The well known physiological changes that occur in adaptation to chronic hypobaric hypoxia (CHH) prevent the fall in arterial blood oxygen pressure below normal limits but neither the ventilatory nor the circulatory adaptation are able to maintain a normal capillary blood pO2. We report here our findings on adrenal histology, function, and lipid peroxidation in intact and castrated rats of both sexes submitted to twelve weeks of adaptation to 4,400 m simulated altitude. In the CHH rats hematocrit was increased; adrenal weight was increased in males and decreased in castrated females. Adrenal histology and histochemistry were normal. Corticosterone level and uric acid were unchanged except in castrated animals: corticosterone was decreased in males and increased in females. Uric acid was increased in castrated males, the only group in which adrenal lipid peroxidation was unaffected by castration. In the remaining groups, it was diminished compared to their intact controls.
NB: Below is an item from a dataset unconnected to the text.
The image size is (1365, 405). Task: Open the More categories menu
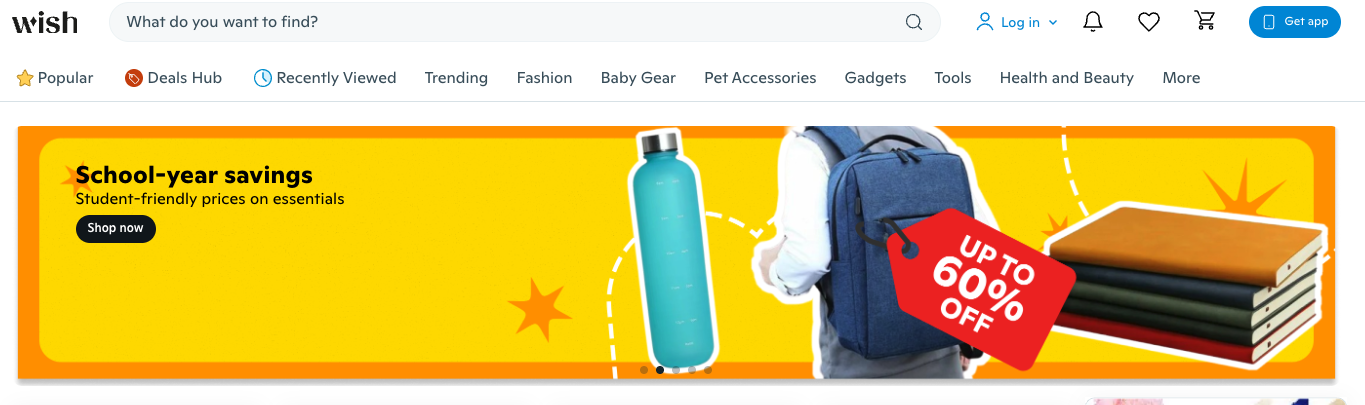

Intact normoxic males showed a significant direct correlation between plasmatic lipoperoxidation products (TBA-reactive substances) and uric acid (r = 0.961), which disappeared under hypoxia or with castration. Sex related differences were found in hematocrit and adrenal weight responses. The presence of androgens was involved in the adaptative response of cortical and reticular histometry, lipid peroxidation, and corticosterone level. These results do not support Selye's hypothesis of exhausted adrenal glands in chronic stages of adaptation and suggest that a proper relation between adrenal and gonadal steroids hormones is essential for systemic and tissular responses to diminished oxygen supply.